_PASSAGE SHOWN:_
..........

To find the radius of convergence \( R \) for the given power series, we can use the ratio test. The ratio test involves taking the limit of the absolute value of the ratio of consecutive terms. For a series \(\sum a_n\), the radius of convergence \( R \) is given by \( R = \frac{1}{\limsup_{n \to \infty} |a_{n+1}/a_n|} \). Once \( R \) is found, the interval of convergence can be determined by checking the convergence at the endpoints separately.
The given power series is:
\[
\sum_{n=1}^{\infty} \frac{(-1)^{n+1}(x+2)^{n}}{n 2^{n}}
\]
This is a power series of the form:
\[
\sum_{n=1}^{\infty} a_n (x - c)^n
\]
where \( a_n = \frac{(-1)^{n+1}}{n 2^n} \) and \( c = -2 \).

..........

_SUPPLIED RECORDS:_
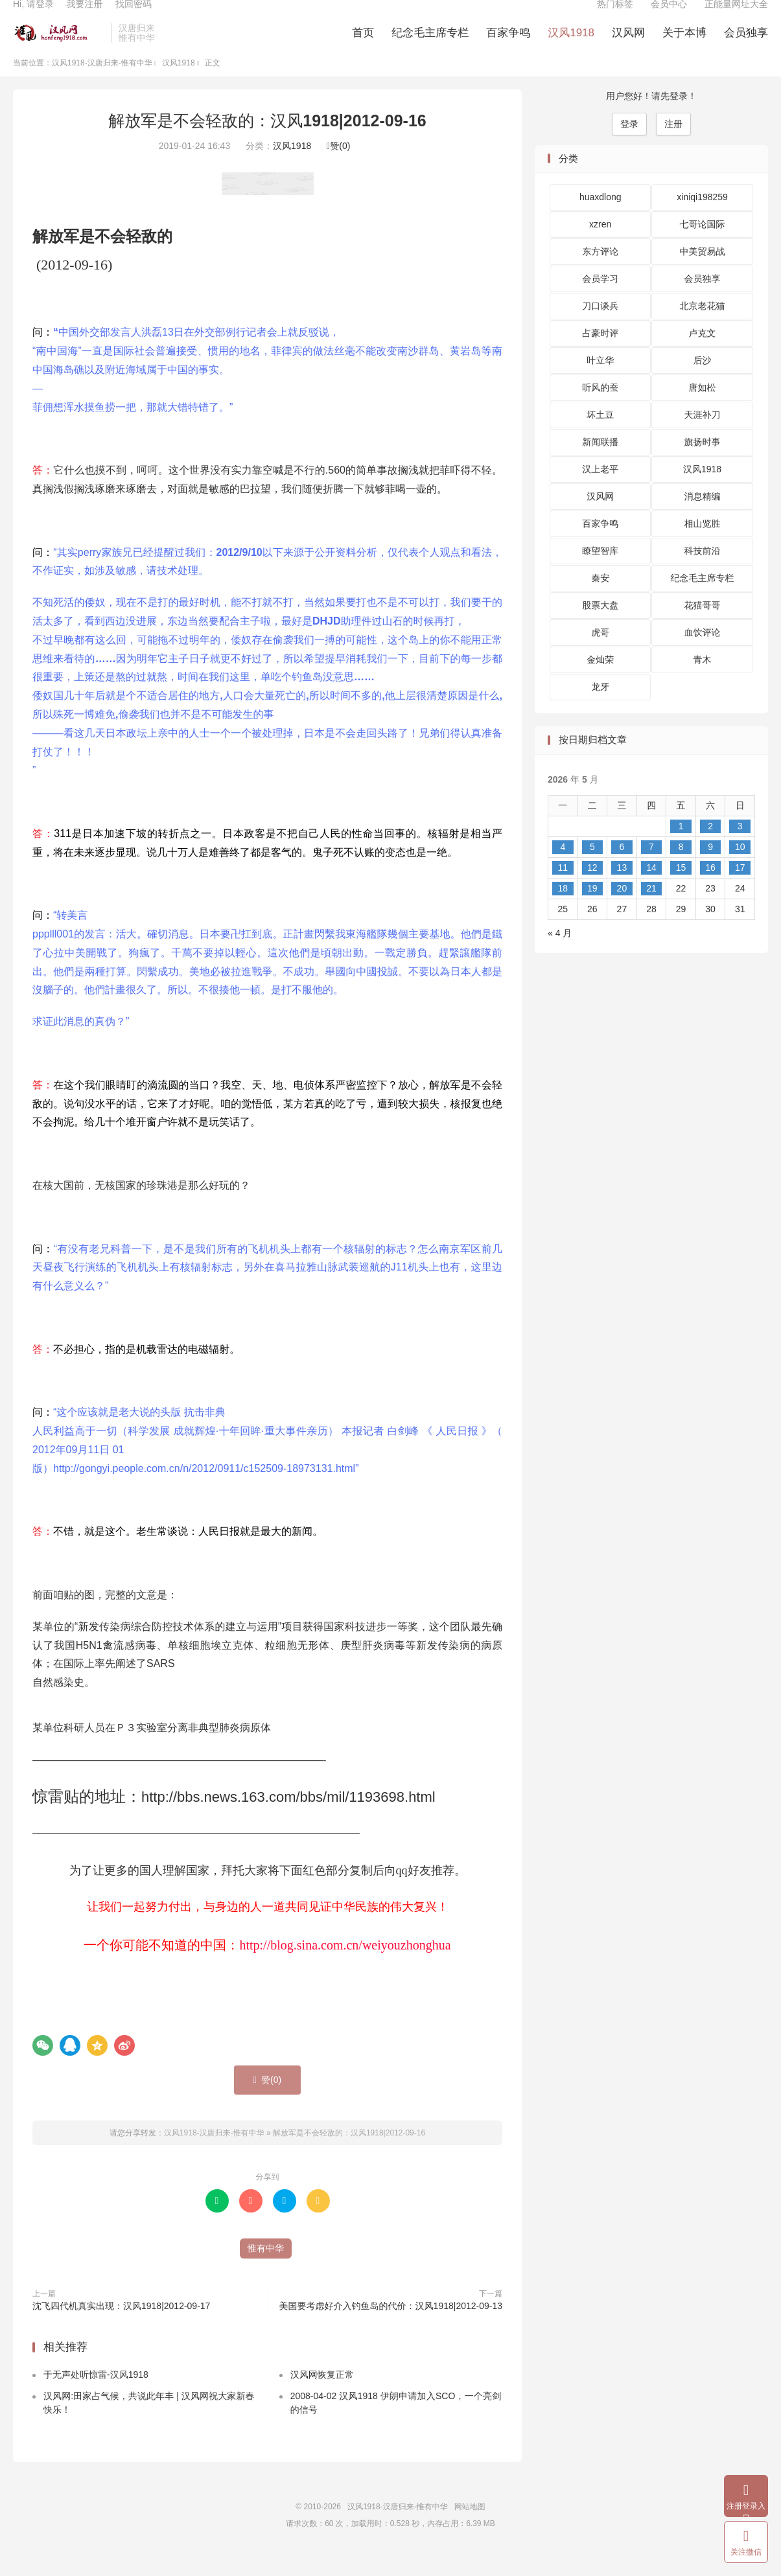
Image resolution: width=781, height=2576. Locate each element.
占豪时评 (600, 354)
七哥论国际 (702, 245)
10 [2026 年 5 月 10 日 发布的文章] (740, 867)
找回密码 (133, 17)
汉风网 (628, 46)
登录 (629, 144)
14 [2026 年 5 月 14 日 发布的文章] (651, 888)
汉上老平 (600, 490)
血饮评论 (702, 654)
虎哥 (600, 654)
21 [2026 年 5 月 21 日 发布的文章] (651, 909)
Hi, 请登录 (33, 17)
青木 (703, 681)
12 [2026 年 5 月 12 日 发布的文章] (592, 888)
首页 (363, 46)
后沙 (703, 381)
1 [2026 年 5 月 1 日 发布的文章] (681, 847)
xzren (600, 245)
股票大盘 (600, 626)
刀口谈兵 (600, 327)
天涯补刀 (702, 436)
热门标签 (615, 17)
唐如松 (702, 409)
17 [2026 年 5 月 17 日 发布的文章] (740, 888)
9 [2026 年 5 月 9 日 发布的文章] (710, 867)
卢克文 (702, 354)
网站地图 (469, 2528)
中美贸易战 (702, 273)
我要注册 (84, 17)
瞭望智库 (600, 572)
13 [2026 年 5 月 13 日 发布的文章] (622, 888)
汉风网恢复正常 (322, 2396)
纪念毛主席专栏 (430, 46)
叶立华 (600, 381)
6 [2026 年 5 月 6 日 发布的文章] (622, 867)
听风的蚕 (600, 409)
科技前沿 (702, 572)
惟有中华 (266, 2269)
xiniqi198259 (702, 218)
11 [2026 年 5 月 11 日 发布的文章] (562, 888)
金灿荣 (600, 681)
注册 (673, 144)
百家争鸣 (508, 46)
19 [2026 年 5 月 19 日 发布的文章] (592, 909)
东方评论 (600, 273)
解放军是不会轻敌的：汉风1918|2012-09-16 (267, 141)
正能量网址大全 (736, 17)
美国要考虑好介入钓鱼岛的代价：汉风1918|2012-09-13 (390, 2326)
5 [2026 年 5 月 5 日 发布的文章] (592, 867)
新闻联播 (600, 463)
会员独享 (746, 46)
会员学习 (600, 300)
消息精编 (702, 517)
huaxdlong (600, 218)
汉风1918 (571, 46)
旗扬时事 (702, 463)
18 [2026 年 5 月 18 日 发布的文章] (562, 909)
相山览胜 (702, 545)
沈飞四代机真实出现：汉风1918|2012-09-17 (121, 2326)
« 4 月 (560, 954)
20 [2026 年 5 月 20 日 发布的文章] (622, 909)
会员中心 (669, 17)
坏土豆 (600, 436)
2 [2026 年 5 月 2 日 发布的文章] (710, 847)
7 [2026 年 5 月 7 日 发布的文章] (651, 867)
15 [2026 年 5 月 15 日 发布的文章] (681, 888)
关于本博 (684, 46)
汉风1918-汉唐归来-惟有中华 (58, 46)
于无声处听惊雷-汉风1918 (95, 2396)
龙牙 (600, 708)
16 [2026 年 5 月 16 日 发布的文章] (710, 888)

..........

_TASKS TO CARRY OUT:_
• A. Check the passage on the power series against each statement below. Answer yes or no for each, and quote the exact words from the passage that settle it.
(i) The passage uses the ratio test to find the radius of convergence.
(ii) The passage says the endpoints are tested together with the rest of the interval.
(iii) In the passage, the center of the series is 2.
• B. Turn the paragraph of the passage on the power series that begins "To find the radius of convergence" into a short list that keeps its main facts.
• C. Pick up the passage on the power series after its last sentence and carry on with the work it sets up.

_TASK-BY-TASK RESULTS:_
• A.
(i) Yes: "we can use the ratio test"
(ii) No: "checking the convergence at the endpoints separately"
(iii) No: "\( c = -2 \)"

• B.
- Use the ratio test to find the radius of convergence \( R \).
- The ratio test takes the limit of the absolute value of the ratio of consecutive terms.
- For a series \(\sum a_n\), \( R = \frac{1}{\limsup_{n \to \infty} |a_{n+1}/a_n|} \).
- Once \( R \) is known, check convergence at each endpoint separately to get the interval of convergence.

• C.
To find the radius of convergence \( R \), we use the ratio test. The ratio test states that a series \(\sum a_n\) converges if:
\[
\lim_{n \to \infty} \left| \frac{a_{n+1}}{a_n} \right| < 1
\]
For our series, we have:
\[
a_n = \frac{(-1)^{n+1}}{n 2^n}
\]
\[
a_{n+1} = \frac{(-1)^{n+2}}{(n+1) 2^{n+1}}
\]
Now, calculate the ratio:
\[
\left| \frac{a_{n+1}}{a_n} \right| = \left| \frac{\frac{(-1)^{n+2}}{(n+1) 2^{n+1}}}{\frac{(-1)^{n+1}}{n 2^n}} \right| = \left| \frac{(-1)^{n+2} \cdot n \cdot 2^n}{(-1)^{n+1} \cdot (n+1) \cdot 2^{n+1}} \right|
\]
Simplifying, we get:
\[
= \left| \frac{n}{(n+1) \cdot 2} \right| = \frac{n}{2(n+1)}
\]
Taking the limit as \( n \to \infty \):
\[
\lim_{n \to \infty} \frac{n}{2(n+1)} = \lim_{n \to \infty} \frac{n}{2n + 2} = \lim_{n \to \infty} \frac{1}{2 + \frac{2}{n}} = \frac{1}{2}
\]
The series converges when:
\[
\left| x + 2 \right| < R
\]
From the ratio test, we have:
\[
\frac{1}{2} < 1
\]
Thus, the radius of convergence \( R \) is 2.
The interval of convergence is determined by:
\[
-2 - R < x < -2 + R
\]
Substituting \( R = 2 \):
\[
-2 - 2 < x < -2 + 2
\]
\[
-4 < x < 0
\]
We need to check the convergence at the endpoints \( x = -4 \) and \( x = 0 \).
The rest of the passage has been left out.